2000本目前のカープ新井、どんな打者? 達成はいつ?
通算2000安打まであと29本で開幕を迎えた広島の新井貴浩が好調なスタートを切っている。開幕戦で2安打を放つと、26日の試合でも同点タイムリーを含む2安打で2試合連続のマルチ安打、2000安打まではあと25本となった。 これまで46人の打者が達成している2000安打だが、達成した選手たちの打者としてのタイプは様々だ。表1はこれまで2000安打を達成した打者と新井の通算打率と本塁打率(本塁打数÷打数)を比較したものだ。本塁打率はあまりなじみのない指数だが、例えば本塁打率が.050の場合、年間500打数の打者だとシーズン25本塁打になる。.040~.050ぐらいの数字であれば年間20本塁打を安定してクリアする程度の打者という感覚でとらえていただきたい。

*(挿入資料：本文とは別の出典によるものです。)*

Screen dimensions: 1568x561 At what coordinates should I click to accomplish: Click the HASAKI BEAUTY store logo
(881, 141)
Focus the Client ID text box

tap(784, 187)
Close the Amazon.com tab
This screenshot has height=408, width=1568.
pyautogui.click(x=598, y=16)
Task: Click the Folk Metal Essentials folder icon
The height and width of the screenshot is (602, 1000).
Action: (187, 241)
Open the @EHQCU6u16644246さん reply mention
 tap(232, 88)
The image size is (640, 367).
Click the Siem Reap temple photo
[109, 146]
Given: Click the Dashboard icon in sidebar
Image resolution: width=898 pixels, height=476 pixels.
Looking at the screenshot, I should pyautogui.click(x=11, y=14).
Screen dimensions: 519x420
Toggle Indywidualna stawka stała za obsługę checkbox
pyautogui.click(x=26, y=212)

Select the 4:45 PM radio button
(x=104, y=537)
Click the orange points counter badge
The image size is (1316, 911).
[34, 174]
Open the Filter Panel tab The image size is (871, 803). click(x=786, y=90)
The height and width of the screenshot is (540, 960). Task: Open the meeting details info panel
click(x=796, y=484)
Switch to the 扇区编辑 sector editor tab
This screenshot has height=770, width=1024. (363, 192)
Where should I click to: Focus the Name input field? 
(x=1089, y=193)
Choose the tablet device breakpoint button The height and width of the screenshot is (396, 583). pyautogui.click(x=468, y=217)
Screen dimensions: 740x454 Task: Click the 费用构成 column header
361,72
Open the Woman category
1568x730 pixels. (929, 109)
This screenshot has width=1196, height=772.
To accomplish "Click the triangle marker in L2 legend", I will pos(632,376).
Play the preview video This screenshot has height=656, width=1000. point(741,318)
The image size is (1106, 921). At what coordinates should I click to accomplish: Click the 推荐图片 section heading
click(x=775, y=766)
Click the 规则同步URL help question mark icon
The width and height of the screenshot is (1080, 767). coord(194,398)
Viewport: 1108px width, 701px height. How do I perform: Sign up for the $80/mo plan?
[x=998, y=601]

これまで46人で通算打率が最も低かったのが谷繁(現中日監督)の.240、最も高いのは若松勉(ヤクルト)の.31918となっていて、本塁打率は最高が王貞治(巨人)の.094、最低が宮本慎也の.008だった。そして2000安打達成者の平均をとると、打率は.287、本塁打率は.043となった。これに2000安打達成時の平均年齢(39歳)を加えると平均的な2000安打達成者の打者像がみえてくる。つまりシーズンの打率は3割弱、年間20本強の本塁打という成績を40歳手前まで続けると2000安打に到達するというイメージだ。 今回2000安打を目前としている新井のこれまでの通算打率は.277、本塁打率は.040、そして年齢は今年で39歳だ。これはかなり2000安打達成者の平均的に近い数字といえないだろうか。表1の「平均」の位置と新井の位置を比べていただいてもかなり接近しているのがお分かりいただけるだろう。選手としてはかなり個性的なイメージの強い新井だが、残してきた成績は「平均的な大打者」ともいえるものなのだ。
過去の達成者の中に新井にきわめて近い成績を残していた選手がいる。表1で新井のすぐ左上にプロットされている選手、これは1960年代から70年代にかけて大洋(現DeNA)の中心打者として活躍した松原誠だ。新井と松原、この二人の成績を比較したものが表2である。 打率と本塁打率のほかにも出塁率、長打率、打点、併殺打、四球などの成績がかなり接近している。「松原2世」ともいえる成績を残してきた新井だが、松原とは成績以外にも縁がある。実は新井がレギュラーに定着し始めた2001~2002年のシーズンに一軍チーフコーチ兼打撃コーチを務めていたのが松原だったのだ。恩師ともいえる存在とそっくりな通算成績を残すというのはプロ野球の歴史の中でも稀なことではないだろうか。